Sur la place centrale de Khan Cheikhoun, le DMorad découvre un spectacle d'horreur. «Les gens, souffrant d'arrêt respiratoire, étaient allongés par terre dans les rues, au centre de la ville. Il devait y avoir au moins des dizaines de morts et des centaines de personnes étaient touchées.» Il parle de ces familles qui ont péri chez elles dans leur sommeil. «Nous les avons découvertes vingt-quatre heures plus tard…» Il raconte surtout la course contre la montre entre les frappes et la mi-journée, pour tenter de secourir près de 400 civils, hommes, femmes, enfants, malgré le peu de moyens disponibles. «On a dû faire avec les moyens du bord : aucun centre médical dans la région n'était équipé pour faire face à une attaque chimique. Nous n'avions même pas de masques.» Pas d'outil non plus pour doucher les blessés. «On a dû utiliser les voitures des pompiers. Moi-même, j'ai été légèrement blessé par cette attaque.» Les médicaments, surtout, font défaut. «Nous n'avions même pas suffisamment d'atropine, qui sert d'antidote contre les gaz chimiques. Il y en avait environ 1 500 ampoules alors que certains blessés en requièrent 300 ou 400.»

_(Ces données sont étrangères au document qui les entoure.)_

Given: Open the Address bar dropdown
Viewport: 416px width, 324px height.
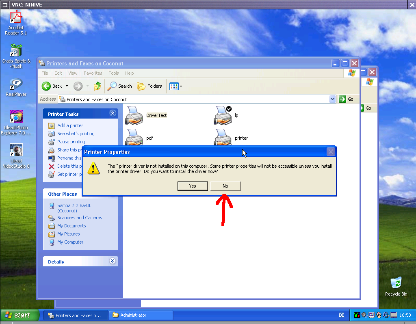Looking at the screenshot, I should pos(333,99).
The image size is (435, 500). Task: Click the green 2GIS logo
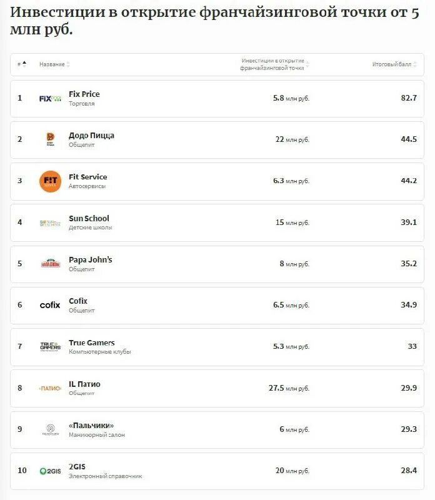tap(50, 471)
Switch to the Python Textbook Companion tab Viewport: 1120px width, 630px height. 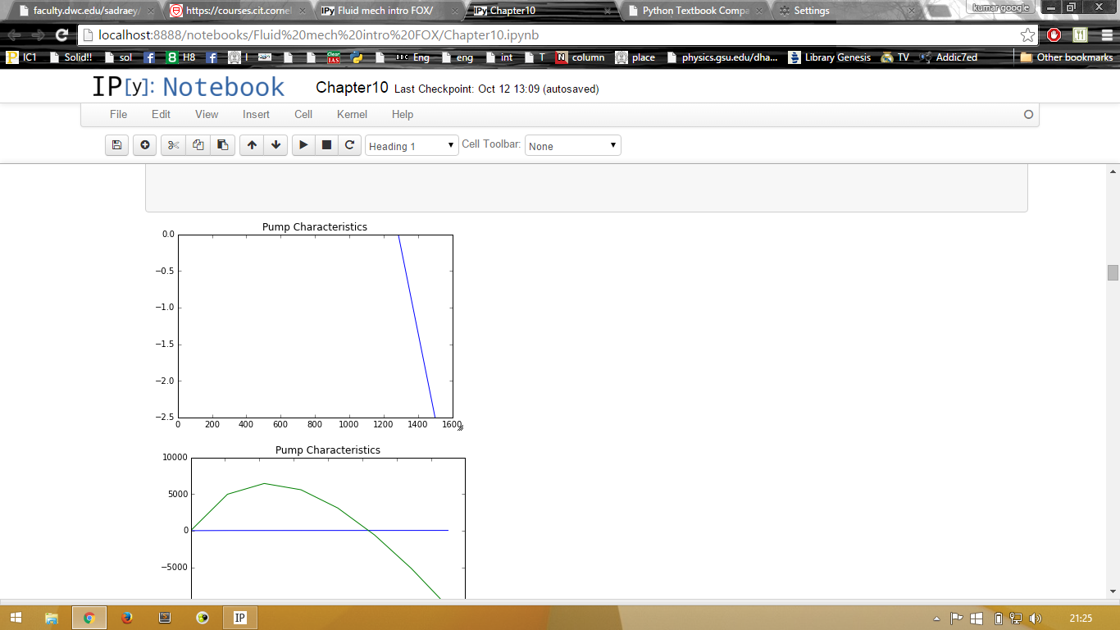click(694, 11)
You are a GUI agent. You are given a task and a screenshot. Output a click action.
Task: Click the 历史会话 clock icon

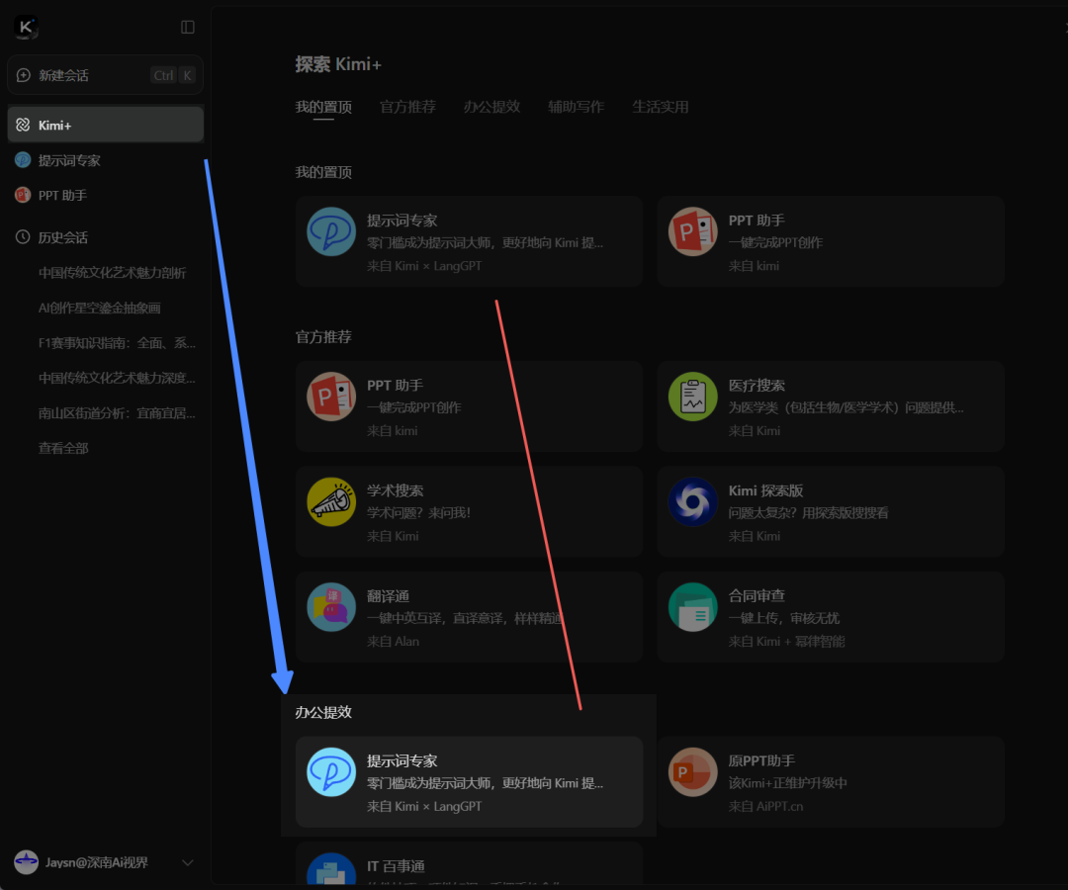pyautogui.click(x=23, y=237)
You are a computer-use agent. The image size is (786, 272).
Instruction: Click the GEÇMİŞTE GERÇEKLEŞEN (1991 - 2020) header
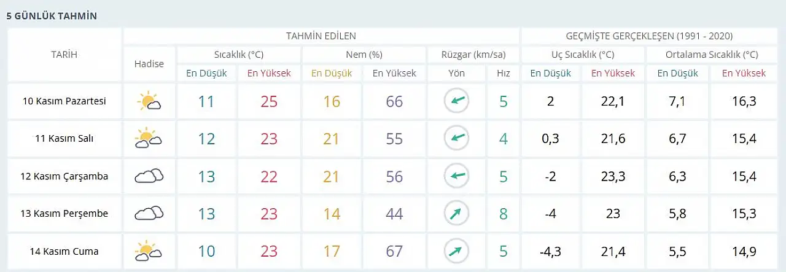(640, 36)
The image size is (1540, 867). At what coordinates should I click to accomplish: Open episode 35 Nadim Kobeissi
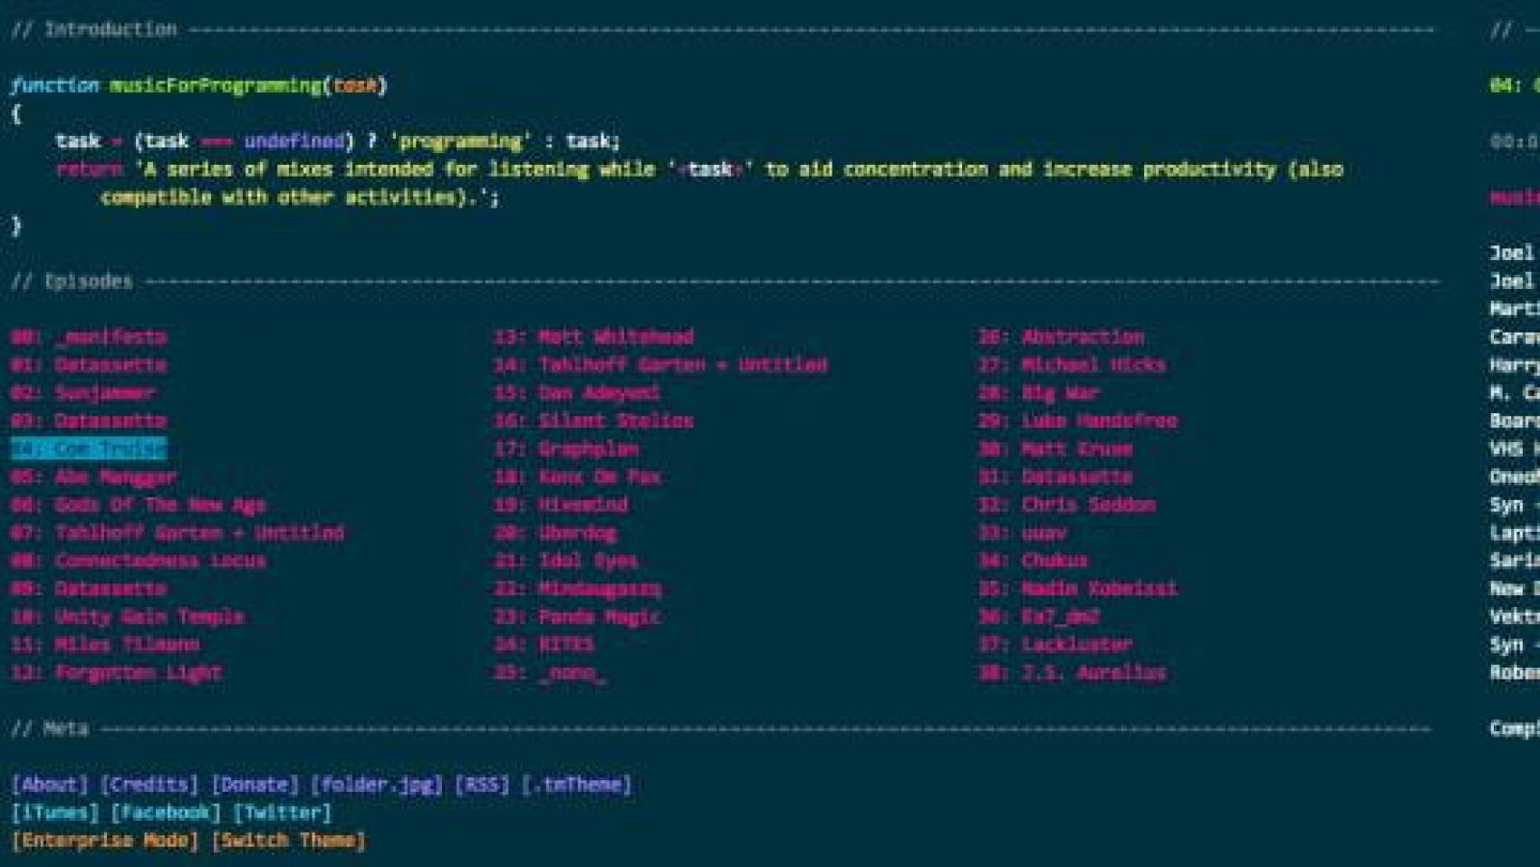point(1078,589)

Le chiffre de 87 morts, dont de nombreux enfants, avait été retenu comme bilan de cette frappe. L'ONG Human Rights Watch, qui a publié le 1er mai un rapport sur l'usage des armes chimiques en Syrie, «compte 92 morts, dont 30 enfants, qui auraient péri d'un gaz innervant le 4 avril à Khan Cheikhoun». Une attaque menée par «un avion du gouvernement syrien», dénonce l'association de droits de l'homme, qui rappelle que «c'est le bilan le plus lourd depuis l'attaque chimique qui avait tué des centaines de civils dans la Ghouta, près de Damas en août 2013». Le franchissement alors de «la ligne rouge» tracée par Obama face au régime de Bachar al-Assad, le menaçant de représailles en cas d'usage d'armes chimiques, avait finalement abouti à un accord international initié par la Russie. Le démantèlement de l'arsenal chimique syrien prévoyait notamment la livraison des stocks de gaz sarin.

Horreur

Il n'a apparemment pas été respecté, selon le nouveau rapport confidentiel de l'OIAC. Ses conclusions, révélées par les agences de presse, ont été communiquées aux pays membres de l'organisation. Londres, Washington puis Paris ont réagi successivement vendredi à ces preuves «sans équivoque» d'usage de sarin, selon les termes du Quai d'Orsay. Les trois capitales avaient rappelé la semaine dernière «la ligne rouge» que constituerait une nouvelle attaque chimique par l'armée syrienne. Moscou a estimé en revanche que le rapport de l'OIAC était fondé sur «des données très douteuses». Les jours qui ont suivi l'attaque au sarin, l'aviation a multiplié les raids sur la zone visée pour empêcher la collecte des preuves. «Ils nous bombardaient pour éliminer les traces de chimique et empêcher tout prélèvement. Au premier jour, trente raids. Deuxième jour, trente raids. Troisième jour, trente raids. Ils ont démoli la quasi-totalité de l'infrastructure de l'hôpital», témoigne le Dr Morad.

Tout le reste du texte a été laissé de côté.